WORK REQUEST :: Give the count of lines in the entries that include "resolution", and write nothing besides it.

(Records contained in a dataset)

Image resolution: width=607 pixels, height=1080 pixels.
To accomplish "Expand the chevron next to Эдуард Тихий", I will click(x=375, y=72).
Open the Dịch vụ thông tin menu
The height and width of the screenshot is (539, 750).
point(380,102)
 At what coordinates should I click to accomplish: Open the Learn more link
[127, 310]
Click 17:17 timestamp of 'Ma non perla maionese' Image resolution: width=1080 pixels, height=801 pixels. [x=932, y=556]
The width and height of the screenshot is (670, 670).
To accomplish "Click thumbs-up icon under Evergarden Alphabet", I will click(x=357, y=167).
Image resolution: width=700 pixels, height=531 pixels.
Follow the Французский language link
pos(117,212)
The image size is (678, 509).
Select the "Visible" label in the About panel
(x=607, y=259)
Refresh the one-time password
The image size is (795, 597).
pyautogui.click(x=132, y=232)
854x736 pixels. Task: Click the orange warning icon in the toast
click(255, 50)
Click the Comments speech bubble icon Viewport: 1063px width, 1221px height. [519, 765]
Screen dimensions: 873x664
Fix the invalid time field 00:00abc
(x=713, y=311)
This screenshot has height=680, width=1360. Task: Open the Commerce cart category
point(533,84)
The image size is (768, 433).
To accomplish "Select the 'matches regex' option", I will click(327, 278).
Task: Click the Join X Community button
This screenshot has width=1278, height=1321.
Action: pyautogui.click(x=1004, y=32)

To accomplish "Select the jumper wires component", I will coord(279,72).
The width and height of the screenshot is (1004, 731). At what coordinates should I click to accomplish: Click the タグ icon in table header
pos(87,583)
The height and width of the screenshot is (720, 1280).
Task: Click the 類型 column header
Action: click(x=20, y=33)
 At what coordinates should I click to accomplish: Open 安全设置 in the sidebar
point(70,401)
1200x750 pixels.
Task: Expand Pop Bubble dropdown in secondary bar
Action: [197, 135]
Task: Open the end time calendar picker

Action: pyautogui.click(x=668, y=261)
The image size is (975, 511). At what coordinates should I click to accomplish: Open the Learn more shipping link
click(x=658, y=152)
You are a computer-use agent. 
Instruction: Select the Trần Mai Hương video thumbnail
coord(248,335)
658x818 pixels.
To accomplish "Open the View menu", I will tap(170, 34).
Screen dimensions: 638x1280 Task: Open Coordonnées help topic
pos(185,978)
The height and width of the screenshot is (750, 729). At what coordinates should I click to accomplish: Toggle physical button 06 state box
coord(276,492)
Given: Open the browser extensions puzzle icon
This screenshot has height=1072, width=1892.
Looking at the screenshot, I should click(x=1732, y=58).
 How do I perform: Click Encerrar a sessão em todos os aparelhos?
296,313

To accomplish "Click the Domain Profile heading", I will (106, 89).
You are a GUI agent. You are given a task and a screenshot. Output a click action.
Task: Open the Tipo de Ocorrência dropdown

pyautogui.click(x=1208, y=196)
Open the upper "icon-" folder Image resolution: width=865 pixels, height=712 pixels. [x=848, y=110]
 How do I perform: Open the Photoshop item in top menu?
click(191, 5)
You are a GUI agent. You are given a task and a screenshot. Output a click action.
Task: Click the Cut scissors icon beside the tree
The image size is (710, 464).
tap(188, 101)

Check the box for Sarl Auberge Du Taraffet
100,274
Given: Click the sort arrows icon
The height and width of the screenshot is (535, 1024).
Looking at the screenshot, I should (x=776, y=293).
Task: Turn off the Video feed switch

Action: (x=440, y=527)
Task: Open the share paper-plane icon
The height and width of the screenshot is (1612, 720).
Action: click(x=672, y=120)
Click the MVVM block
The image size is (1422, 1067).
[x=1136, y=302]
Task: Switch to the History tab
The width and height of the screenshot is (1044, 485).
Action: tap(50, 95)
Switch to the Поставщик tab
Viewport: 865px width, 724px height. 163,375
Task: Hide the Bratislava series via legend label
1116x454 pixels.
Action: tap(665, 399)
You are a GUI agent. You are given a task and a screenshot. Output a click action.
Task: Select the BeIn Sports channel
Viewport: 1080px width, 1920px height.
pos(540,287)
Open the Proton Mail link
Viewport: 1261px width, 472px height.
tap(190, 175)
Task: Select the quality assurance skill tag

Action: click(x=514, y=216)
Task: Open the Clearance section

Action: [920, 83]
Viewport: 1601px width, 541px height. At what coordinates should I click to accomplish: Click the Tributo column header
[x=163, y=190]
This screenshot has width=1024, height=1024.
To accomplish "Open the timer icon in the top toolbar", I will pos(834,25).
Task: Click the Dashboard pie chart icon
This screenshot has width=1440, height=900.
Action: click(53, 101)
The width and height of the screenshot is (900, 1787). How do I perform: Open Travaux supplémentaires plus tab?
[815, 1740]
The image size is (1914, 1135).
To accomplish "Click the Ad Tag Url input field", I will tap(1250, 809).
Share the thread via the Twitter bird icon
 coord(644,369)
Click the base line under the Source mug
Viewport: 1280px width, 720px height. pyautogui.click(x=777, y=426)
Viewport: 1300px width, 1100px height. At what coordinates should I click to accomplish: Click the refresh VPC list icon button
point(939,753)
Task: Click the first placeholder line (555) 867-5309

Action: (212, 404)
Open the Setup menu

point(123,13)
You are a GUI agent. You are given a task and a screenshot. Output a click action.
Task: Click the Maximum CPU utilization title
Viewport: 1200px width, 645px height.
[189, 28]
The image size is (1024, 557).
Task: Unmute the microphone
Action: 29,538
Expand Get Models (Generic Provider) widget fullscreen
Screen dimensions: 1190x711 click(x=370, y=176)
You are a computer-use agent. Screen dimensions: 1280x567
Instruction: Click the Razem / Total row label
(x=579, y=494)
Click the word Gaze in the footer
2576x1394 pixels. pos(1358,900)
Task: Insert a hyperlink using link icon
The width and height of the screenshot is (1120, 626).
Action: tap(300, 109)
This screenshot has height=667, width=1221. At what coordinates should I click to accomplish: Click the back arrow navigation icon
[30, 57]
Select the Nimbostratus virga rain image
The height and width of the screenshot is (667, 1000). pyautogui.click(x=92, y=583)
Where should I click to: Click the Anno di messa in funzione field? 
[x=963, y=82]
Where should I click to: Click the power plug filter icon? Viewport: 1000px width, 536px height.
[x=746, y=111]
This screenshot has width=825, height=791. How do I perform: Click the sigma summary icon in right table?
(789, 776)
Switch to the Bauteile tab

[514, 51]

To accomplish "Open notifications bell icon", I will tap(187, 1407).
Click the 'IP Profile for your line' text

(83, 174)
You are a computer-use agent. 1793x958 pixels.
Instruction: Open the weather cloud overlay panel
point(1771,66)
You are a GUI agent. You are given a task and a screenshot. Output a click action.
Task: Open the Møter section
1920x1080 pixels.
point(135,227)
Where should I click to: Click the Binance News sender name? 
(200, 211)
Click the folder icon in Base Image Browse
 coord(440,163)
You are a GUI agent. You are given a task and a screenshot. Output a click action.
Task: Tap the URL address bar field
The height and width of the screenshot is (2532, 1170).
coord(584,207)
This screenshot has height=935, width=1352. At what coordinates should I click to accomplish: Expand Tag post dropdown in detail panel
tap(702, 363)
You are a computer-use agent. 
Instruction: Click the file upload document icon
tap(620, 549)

FINISHED TASK :: 4